● **Document text**
#####

Photo courtesy of Sputnik Media 

The Martin Wickramasinghe Collection at the National Library in Colombo contains over 5,000 books. Most of them are worn out and dusty, although well preserved. Some are recent additions. The oldest among the collection date to the early 1910s. Straddling different periods, genres and subjects, they remain a useful guide to the man who owned them, read them and wrote on the topics they covered.

Arguably the most interesting point about them are the annotations. Wickramasinghe was a voracious reader, “omnivorous” as he called himself and he spent much of his income on books. He was indiscriminate yet critical in what he read. This comes out quite well in the annotations. Some of the older books have notes every few pages. The more recent ones hardly have them at all. This shows that Wickramasinghe was learning about these subjects for the first time through these texts and that he was reading as much as he could about them. As he read, he remembered. As he remembered, he annotated.

#####

● **Given request 1**
Rewrite the records from the line containing "This screenshot has width=979, height=600." through the line containing "Click the crossed-out", changing "crossed-out" to "struck-through" and leaving everything else as it is.

● **Data shown**
#####

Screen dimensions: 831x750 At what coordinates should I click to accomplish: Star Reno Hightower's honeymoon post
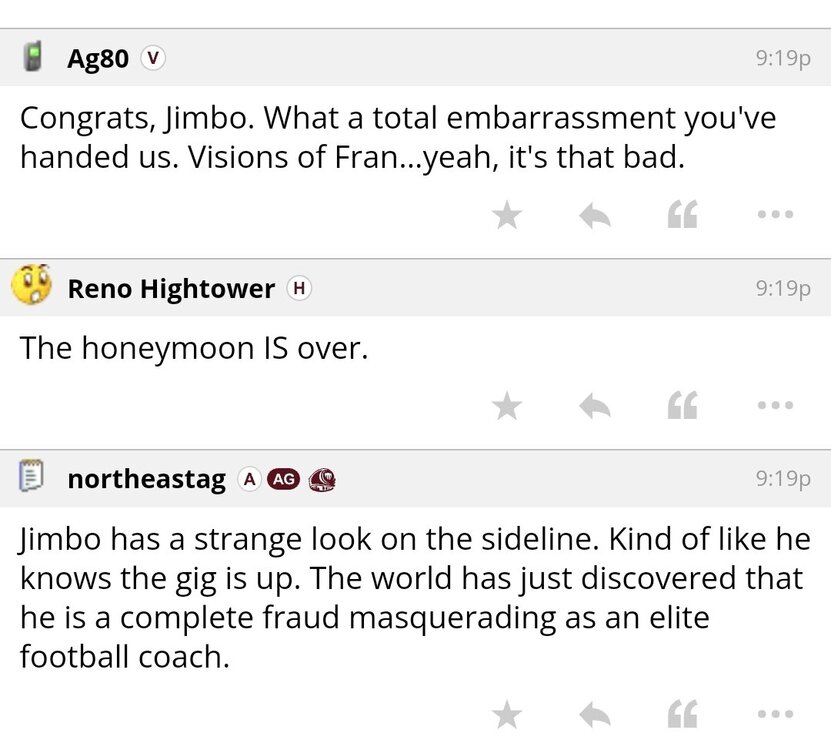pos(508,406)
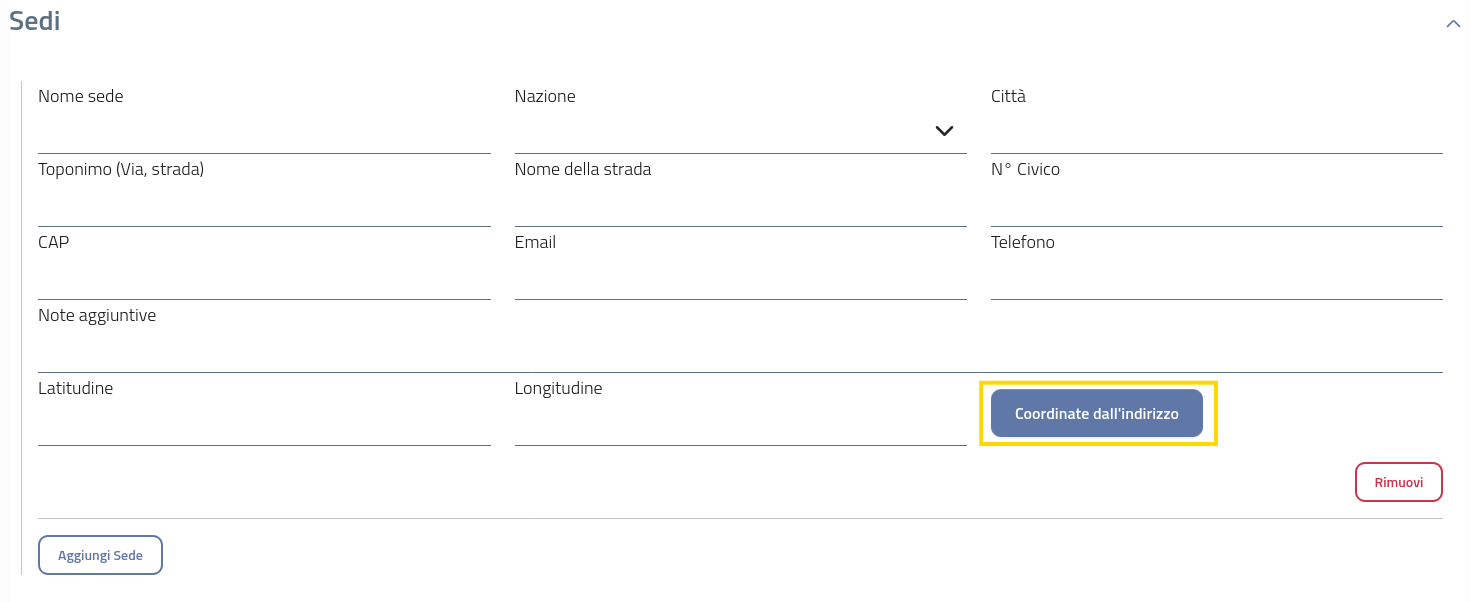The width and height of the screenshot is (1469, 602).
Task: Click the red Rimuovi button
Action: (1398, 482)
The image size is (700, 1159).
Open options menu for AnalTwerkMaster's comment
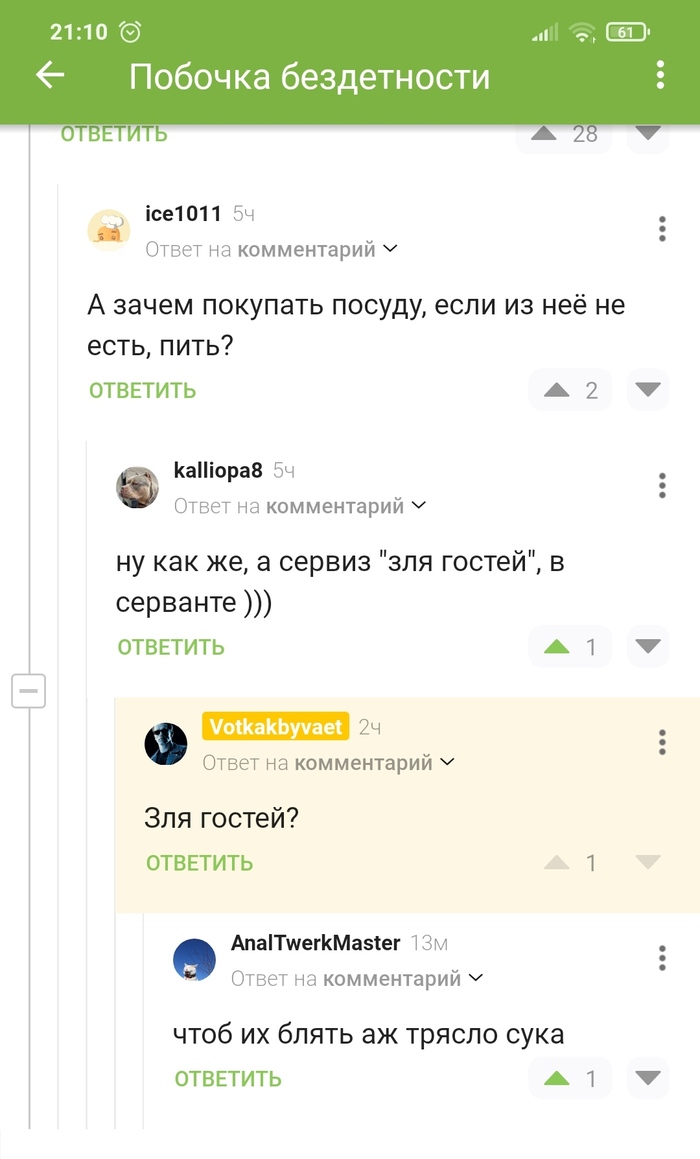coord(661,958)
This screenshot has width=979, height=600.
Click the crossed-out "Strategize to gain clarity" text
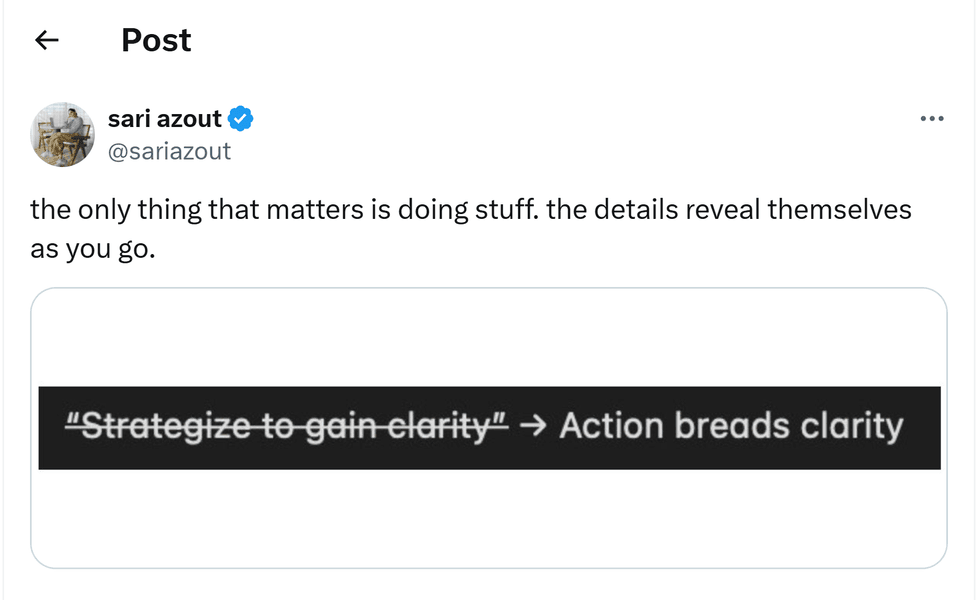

#####

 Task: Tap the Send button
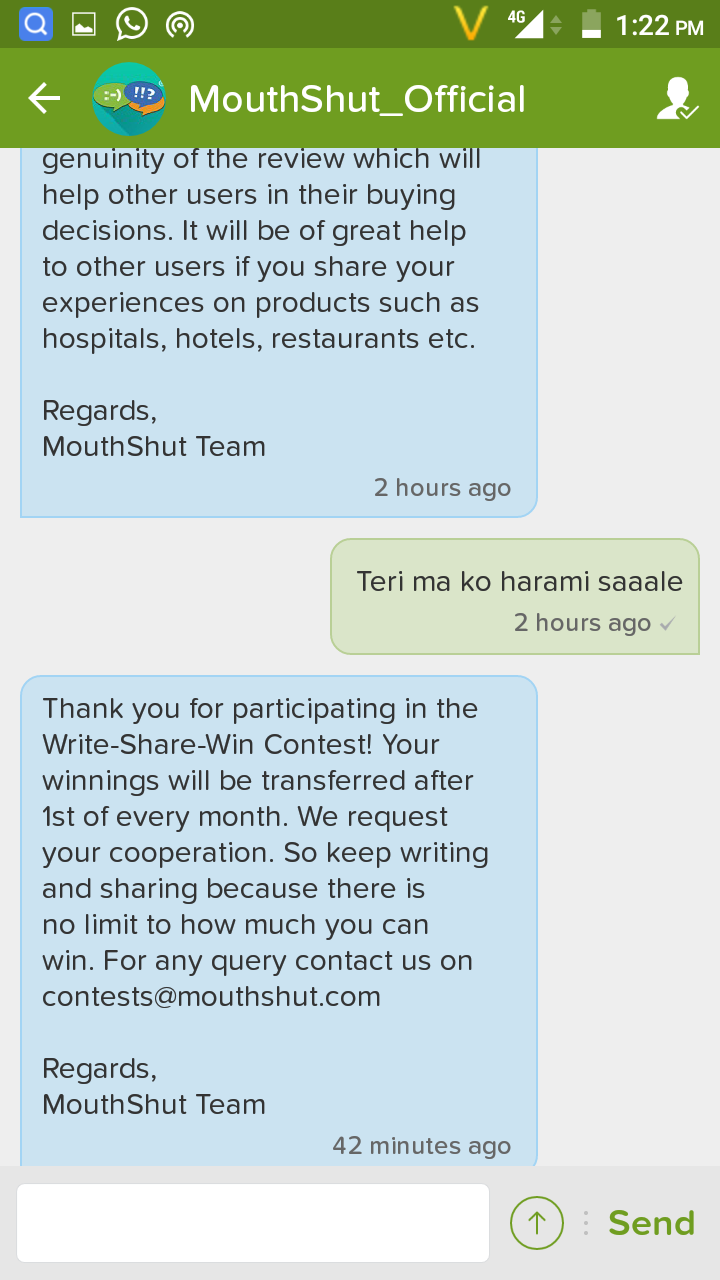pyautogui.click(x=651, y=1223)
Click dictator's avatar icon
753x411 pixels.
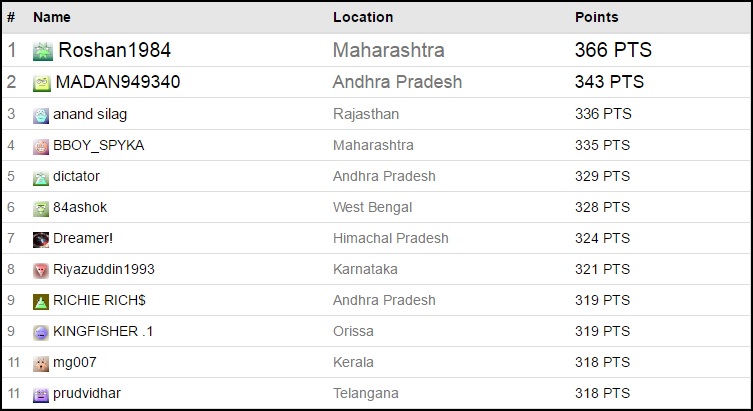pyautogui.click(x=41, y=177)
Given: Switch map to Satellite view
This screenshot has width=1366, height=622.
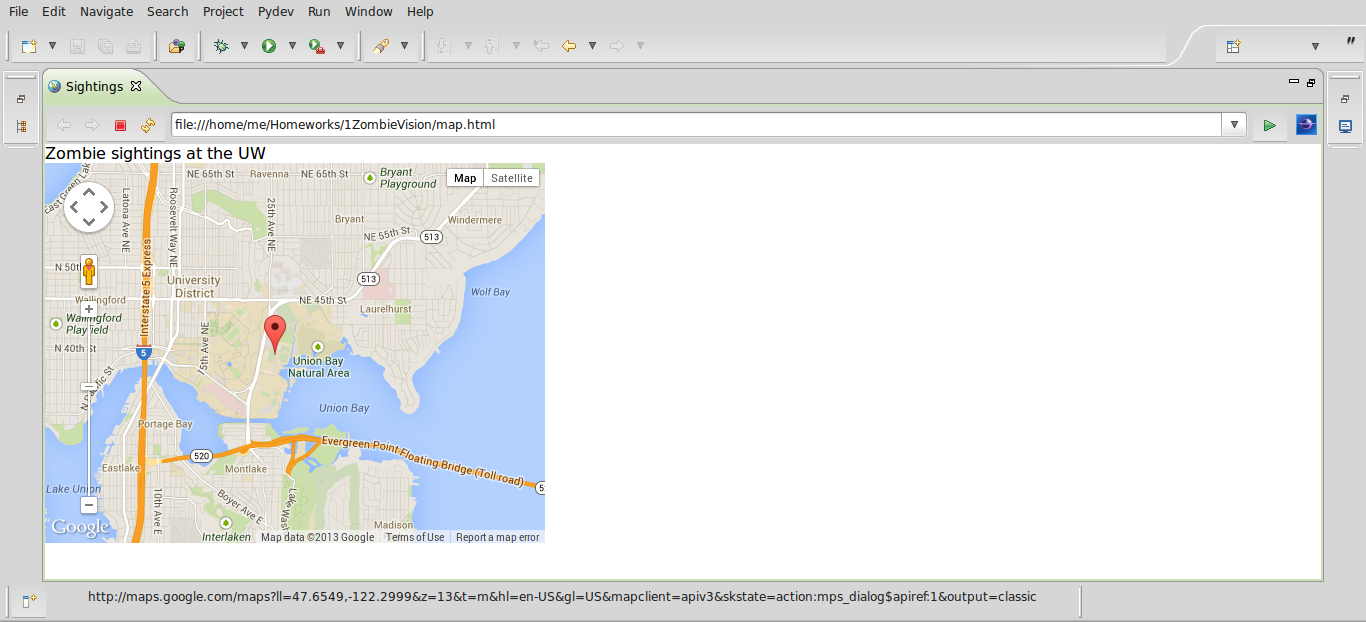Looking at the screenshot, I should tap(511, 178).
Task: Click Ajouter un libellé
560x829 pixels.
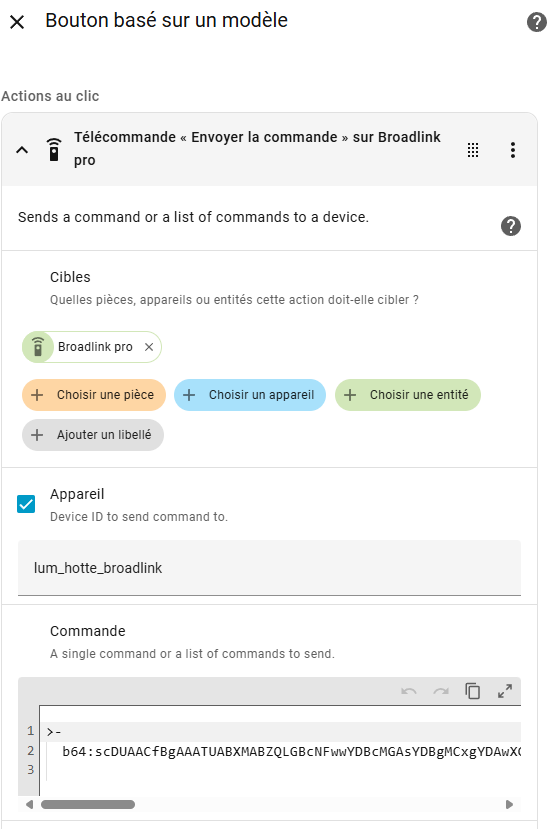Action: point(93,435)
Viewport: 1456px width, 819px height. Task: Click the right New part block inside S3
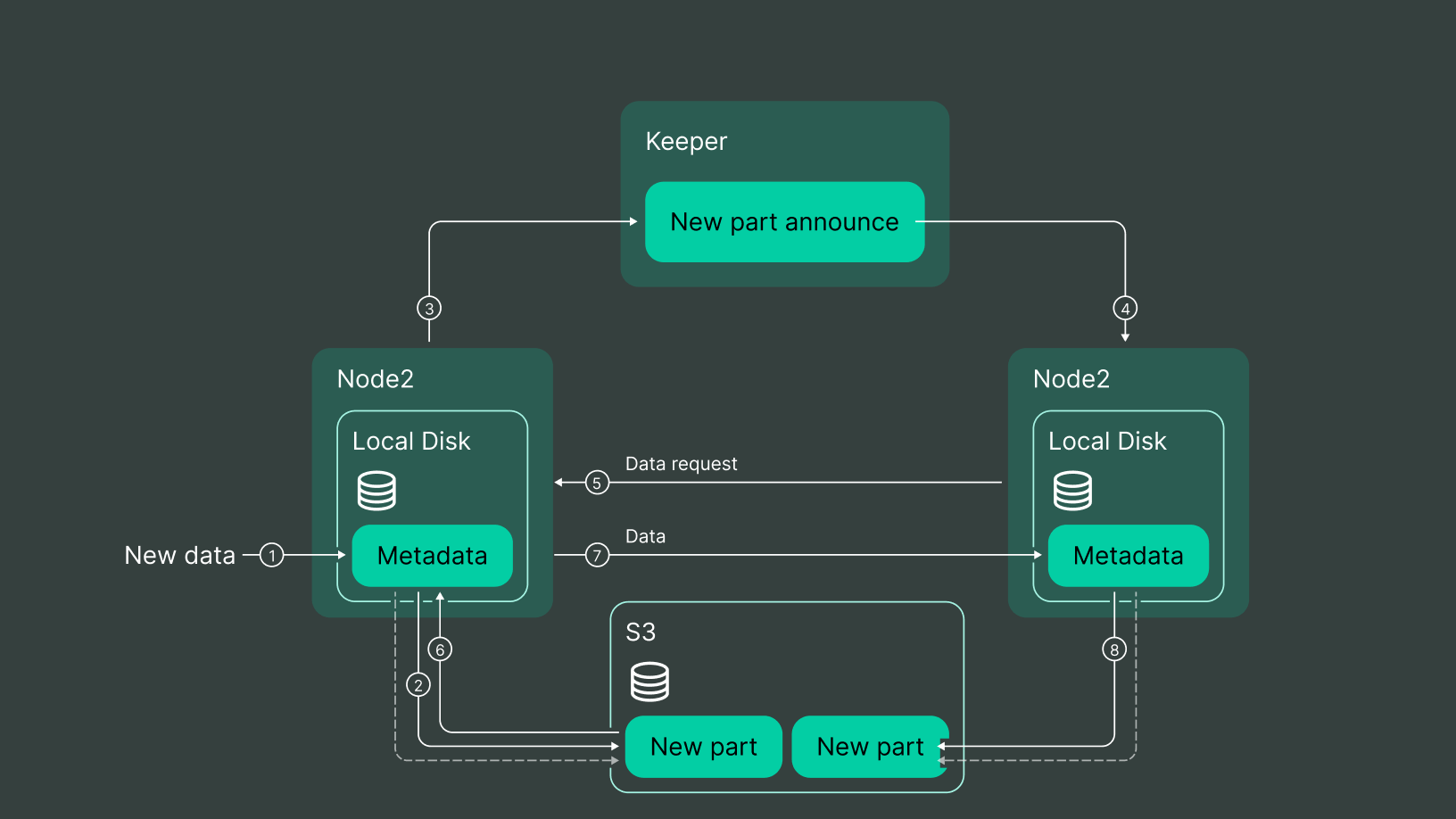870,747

#####

● **Given request 2**
From the passage on the Martin Wickramasinghe Collection, copy the stretch from "Photo courtesy of" through "topics they covered." word for word.

● **Expected output 1**
This screenshot has width=979, height=600.
Click the struck-through "Strategize to gain clarity" text

● **Expected output 2**
Photo courtesy of Sputnik Media 

The Martin Wickramasinghe Collection at the National Library in Colombo contains over 5,000 books. Most of them are worn out and dusty, although well preserved. Some are recent additions. The oldest among the collection date to the early 1910s. Straddling different periods, genres and subjects, they remain a useful guide to the man who owned them, read them and wrote on the topics they covered.